Other medicinal plants include Anthemis nobilis, Arnica montana, Calendula officinalis, Cnicus benedictus, Filago germanica, Petasites hybridus, Tanacetum vulgare, Vernonia anthelmintica, Wedelia calendulacea, etc.
There are many food plants in the Compositae. The leaves of Artemisia dracunculus are used for flavouring. Cichorium endivia (North America), Cynara cardunculus and Lactuca sativa are grown for lible leaves; Cynara scolymus for edible heads; Helianthus tuberosum for edible tubers; Scolymus hispanicus (Spain), Scorzonera hispanica (Europe to Central Asia) and Tragopogon porrifolius (South Europe) for edible roots. The roots of Cichorium intybus yield ‘chicory’ which is used to adulterate coffee. Enhydra fluctuans is eaten as a pot herb.
The members of the family find uses in a variety of ways. Adenostemma tinctorium produces a colouring matter. Brachylaena huillensis and Montanoa quadrangularis (Colombia & Venezuela) as well as some species of Vernonia furnish timber. Camphor is distilled from B. balsamifera (China).
A type of red dye is extracted from the flowers of Carthamus tinctorius. Oil is obtained from the seeds of C. oxyacantha, Guizotia abyssinica and Helianthus annuus. The flowers of Chrysanthemum carneum, C. cinerariaefolium and C. roseum are used to make insect powder.
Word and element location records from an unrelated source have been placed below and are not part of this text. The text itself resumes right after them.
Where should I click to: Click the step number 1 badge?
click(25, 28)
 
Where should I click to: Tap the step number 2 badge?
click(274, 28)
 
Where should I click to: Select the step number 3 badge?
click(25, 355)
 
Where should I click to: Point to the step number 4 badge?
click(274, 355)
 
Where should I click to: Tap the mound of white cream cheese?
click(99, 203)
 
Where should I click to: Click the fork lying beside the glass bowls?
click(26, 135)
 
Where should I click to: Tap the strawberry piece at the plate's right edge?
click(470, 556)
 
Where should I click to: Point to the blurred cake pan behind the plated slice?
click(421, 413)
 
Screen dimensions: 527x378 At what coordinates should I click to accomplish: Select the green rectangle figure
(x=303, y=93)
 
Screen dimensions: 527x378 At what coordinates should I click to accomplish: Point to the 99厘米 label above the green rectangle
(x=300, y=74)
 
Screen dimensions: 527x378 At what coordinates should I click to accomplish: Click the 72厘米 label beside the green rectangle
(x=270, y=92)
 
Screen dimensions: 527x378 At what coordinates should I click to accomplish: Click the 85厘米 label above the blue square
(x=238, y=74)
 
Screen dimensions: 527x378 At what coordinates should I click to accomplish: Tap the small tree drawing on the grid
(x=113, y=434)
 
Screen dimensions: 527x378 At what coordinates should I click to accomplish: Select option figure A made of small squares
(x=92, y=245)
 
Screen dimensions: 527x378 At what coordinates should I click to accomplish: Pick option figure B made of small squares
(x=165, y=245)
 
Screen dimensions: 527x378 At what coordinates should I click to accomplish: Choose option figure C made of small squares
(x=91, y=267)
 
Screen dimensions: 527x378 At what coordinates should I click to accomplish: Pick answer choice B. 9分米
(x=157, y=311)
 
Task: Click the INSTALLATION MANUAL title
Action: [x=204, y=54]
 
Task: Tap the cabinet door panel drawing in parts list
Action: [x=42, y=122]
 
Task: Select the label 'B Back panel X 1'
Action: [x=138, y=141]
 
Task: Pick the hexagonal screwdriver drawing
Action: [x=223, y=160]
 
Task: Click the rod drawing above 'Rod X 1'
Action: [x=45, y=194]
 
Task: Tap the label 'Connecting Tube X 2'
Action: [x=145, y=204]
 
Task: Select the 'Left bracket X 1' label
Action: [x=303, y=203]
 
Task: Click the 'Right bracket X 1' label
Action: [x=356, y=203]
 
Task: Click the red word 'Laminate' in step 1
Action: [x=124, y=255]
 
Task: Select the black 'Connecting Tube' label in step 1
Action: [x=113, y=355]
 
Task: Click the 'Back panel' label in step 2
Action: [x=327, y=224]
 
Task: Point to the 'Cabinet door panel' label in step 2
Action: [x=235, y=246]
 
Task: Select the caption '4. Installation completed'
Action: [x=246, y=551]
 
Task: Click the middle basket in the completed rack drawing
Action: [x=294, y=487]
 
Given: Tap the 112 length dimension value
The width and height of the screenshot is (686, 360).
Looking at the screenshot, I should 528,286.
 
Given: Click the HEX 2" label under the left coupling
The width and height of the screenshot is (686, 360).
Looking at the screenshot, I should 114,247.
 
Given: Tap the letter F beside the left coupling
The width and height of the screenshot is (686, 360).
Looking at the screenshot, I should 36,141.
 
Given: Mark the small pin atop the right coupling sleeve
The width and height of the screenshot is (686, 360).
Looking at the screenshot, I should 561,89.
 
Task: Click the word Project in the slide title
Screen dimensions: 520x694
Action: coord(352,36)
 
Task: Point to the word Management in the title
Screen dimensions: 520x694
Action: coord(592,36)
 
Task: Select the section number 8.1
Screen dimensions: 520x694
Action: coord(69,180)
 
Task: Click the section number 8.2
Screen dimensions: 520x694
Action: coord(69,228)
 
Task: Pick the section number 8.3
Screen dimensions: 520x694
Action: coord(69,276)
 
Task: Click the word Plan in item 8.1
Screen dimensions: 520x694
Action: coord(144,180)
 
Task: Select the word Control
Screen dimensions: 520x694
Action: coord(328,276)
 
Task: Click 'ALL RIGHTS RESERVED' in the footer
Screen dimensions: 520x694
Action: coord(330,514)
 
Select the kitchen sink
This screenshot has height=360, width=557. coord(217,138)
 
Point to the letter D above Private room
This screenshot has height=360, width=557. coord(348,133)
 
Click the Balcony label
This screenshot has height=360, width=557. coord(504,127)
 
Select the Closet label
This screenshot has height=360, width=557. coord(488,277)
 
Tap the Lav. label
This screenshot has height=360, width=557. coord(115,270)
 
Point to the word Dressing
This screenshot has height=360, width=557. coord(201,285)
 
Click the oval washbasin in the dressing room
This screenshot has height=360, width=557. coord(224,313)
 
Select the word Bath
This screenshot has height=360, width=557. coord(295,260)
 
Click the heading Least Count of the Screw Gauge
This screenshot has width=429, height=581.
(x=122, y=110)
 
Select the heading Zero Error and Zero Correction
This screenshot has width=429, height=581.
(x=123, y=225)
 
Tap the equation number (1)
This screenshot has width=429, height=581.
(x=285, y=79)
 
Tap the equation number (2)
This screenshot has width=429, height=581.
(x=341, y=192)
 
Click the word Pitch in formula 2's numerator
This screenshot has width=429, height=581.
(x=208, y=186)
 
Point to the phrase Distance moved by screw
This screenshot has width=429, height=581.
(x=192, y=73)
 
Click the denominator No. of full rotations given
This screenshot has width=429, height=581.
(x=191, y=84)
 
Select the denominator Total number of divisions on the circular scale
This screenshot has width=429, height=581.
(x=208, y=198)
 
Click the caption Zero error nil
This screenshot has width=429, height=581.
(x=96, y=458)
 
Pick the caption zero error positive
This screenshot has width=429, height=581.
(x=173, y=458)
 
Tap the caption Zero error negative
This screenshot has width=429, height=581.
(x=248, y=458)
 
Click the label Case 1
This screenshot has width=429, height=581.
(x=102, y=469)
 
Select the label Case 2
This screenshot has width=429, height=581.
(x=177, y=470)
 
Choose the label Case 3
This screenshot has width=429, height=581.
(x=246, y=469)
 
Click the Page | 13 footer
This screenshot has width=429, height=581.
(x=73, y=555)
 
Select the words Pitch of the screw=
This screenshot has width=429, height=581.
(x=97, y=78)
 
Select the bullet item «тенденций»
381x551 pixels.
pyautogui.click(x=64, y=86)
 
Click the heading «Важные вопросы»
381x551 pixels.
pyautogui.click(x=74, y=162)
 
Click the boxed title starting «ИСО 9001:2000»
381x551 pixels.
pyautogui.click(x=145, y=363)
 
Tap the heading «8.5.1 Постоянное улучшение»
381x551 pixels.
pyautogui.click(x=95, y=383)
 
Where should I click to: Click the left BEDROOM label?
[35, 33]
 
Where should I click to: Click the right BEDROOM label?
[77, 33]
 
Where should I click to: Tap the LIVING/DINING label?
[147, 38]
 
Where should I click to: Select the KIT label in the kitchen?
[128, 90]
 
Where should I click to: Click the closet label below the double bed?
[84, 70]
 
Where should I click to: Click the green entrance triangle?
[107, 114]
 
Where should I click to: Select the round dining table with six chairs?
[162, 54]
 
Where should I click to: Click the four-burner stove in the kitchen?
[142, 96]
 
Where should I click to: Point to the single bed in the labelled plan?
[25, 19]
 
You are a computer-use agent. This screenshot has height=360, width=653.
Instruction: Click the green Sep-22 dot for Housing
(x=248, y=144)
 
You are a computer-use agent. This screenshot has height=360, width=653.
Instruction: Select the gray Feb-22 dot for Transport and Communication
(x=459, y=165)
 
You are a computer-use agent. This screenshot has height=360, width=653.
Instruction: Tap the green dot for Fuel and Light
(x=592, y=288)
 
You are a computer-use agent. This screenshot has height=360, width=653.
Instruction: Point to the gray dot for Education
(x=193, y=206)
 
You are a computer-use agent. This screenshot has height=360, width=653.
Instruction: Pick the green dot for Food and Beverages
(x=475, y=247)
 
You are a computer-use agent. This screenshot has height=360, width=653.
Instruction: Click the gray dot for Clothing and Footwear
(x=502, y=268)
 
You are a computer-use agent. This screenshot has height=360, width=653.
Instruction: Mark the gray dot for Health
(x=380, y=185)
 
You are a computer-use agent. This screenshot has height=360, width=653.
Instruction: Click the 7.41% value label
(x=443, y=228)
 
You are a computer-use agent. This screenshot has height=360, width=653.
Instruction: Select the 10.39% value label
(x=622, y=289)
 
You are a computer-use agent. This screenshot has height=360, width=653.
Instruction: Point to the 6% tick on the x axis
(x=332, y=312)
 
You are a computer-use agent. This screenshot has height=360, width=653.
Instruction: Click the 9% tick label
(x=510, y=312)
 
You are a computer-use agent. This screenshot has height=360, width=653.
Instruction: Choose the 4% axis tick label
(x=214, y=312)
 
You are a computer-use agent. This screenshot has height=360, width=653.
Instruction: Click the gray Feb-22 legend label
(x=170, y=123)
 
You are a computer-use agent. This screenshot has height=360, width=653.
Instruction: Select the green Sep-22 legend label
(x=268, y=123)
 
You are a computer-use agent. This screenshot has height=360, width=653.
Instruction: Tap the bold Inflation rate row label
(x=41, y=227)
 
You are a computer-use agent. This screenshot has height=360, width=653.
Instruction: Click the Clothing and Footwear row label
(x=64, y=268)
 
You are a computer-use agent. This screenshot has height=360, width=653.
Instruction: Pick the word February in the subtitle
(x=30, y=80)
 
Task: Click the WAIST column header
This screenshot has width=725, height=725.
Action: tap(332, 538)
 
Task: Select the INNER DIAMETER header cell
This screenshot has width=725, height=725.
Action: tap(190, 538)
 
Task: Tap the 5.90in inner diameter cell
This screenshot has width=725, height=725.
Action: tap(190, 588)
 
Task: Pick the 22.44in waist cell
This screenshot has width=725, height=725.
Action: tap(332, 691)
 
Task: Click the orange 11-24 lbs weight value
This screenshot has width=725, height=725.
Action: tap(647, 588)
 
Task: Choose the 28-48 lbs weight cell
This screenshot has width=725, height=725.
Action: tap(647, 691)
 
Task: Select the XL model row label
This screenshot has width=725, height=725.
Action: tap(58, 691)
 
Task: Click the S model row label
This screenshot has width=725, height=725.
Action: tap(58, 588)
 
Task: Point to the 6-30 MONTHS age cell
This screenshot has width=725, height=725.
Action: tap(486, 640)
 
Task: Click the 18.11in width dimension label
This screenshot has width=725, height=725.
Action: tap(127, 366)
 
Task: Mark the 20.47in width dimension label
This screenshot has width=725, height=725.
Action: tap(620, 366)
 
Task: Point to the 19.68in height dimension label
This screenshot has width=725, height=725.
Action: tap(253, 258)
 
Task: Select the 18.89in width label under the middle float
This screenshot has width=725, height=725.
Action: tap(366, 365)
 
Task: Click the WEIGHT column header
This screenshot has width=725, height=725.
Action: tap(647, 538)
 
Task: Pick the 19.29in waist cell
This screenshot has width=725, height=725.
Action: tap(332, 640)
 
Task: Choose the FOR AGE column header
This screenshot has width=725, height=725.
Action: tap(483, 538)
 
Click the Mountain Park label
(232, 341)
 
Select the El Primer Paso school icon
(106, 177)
The leaf juice of Eclipta prostrata is used for tattooing the skin bluish-black. Rubber is derived from Parthenium argentatum, Solidago leavenworthii and Taraxacum kok-saghyz. The roots of Saussurea lappa yield ‘pachuk’ of commerce, useful in perfumery, especially for the hair. The wood of Tarchonanthus camphoratus (South Africa) is used for musical instruments.
“A paging through a seed catalogue or a visit to a florist shop will show members of this family in their full grandeur”. Aster, Chrysanthemum, Cosmos, Dahlia, Gaillardia, Onopordon, Tagetes, Zinnia and many others are such representatives of the Compositae. Helichrysum arenarium and H. bracteatum are raised for their dried flowers.
Several members of the Compositae have become noxious weeds far removed from their original homes, e.g., Ageratum conyzoides, Bidens pilosa, Chondrilla juncea, Cirsium arvanse, Parthenium hysterophorus, Sonchus oleraceus, Tridax procumbens, Xanthium strumarium etc.
The species of Senecio are troublesome weeds of pasture and are responsible for deaths of domestic stock. The wind-borne pollen grains of Ambrosia artemisifolia and A. trifida are one of the chief causes of hay fever in the areas of North America where these species are prevalent.